Он не сводил глаз с воды, а Дария сидела, обняв колени: холодно на ветру. Помолчали.
– Так почему керамист? Твоя очередь.
Дария ответила сразу же, ей не первый раз задавали этот вопрос:
– Люблю возиться в грязи.
Она рассмеялась, и смех далеко разнесся над водой.
Генри помолчал, а потом сказал задумчиво:
– Знаешь, никогда не встречал никого, кто бы так сильно старался быть непредсказуемым.
Дария сильнее стиснула коленки.
– Что ты хочешь этим сказать?
– Только то, что от этого иногда устаешь не меньше окружающих.
Дария встала, потирая ладони, чтобы согреться.

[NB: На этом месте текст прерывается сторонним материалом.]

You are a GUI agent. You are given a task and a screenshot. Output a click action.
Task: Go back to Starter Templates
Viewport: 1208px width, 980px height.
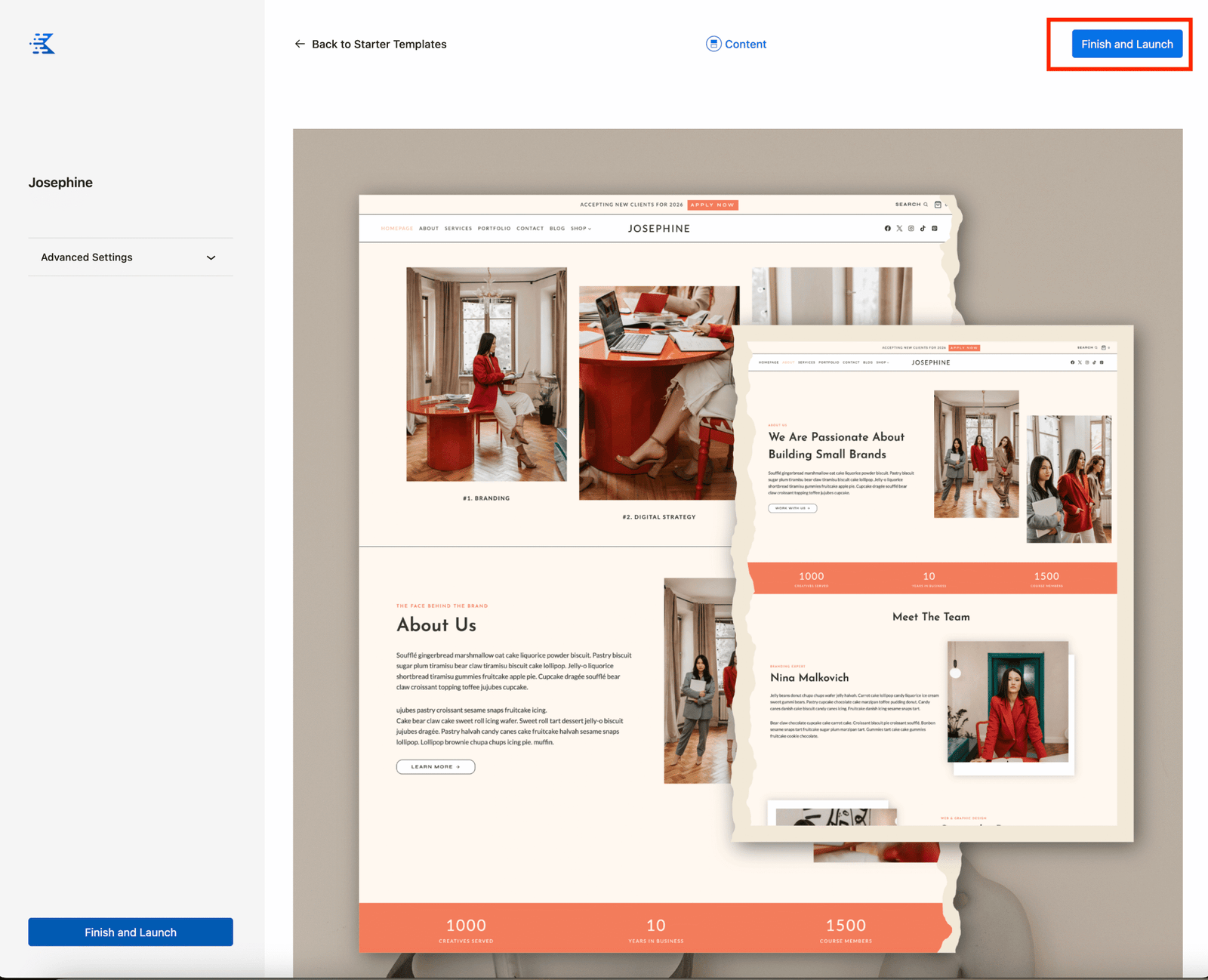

– Нам обоим утром рано вставать.
Генри кивнул. Дария спустилась вниз забрать сумку, а затем снова вышла на палубу, руки в карманах куртки.
В воде что-то плеснуло.
– Что бы это могло быть?
– Просто качнуло, наверно. До свидания, Генри.
– Спокойной ночи. Удачи у гончарного круга.
Когда она, дойдя до конца причала, обернулась, он все еще сидел в кресле, вытянув ноги, и глядел на воду.
Дария с маху шмякнула глиняный колобок на гончарный круг, толкнула маховое колесо. Смочила руки, обняла ладонями уже чуть-чуть просевший шар, убедилась, что он в центре круга, вытянула глину, снова спрессовала, опять вытянула – руки вели знакомый диалог с глиной, прощупывали, нет ли дефектов, проверяли на податливость – ни дать ни взять первый разговор за коктейлем.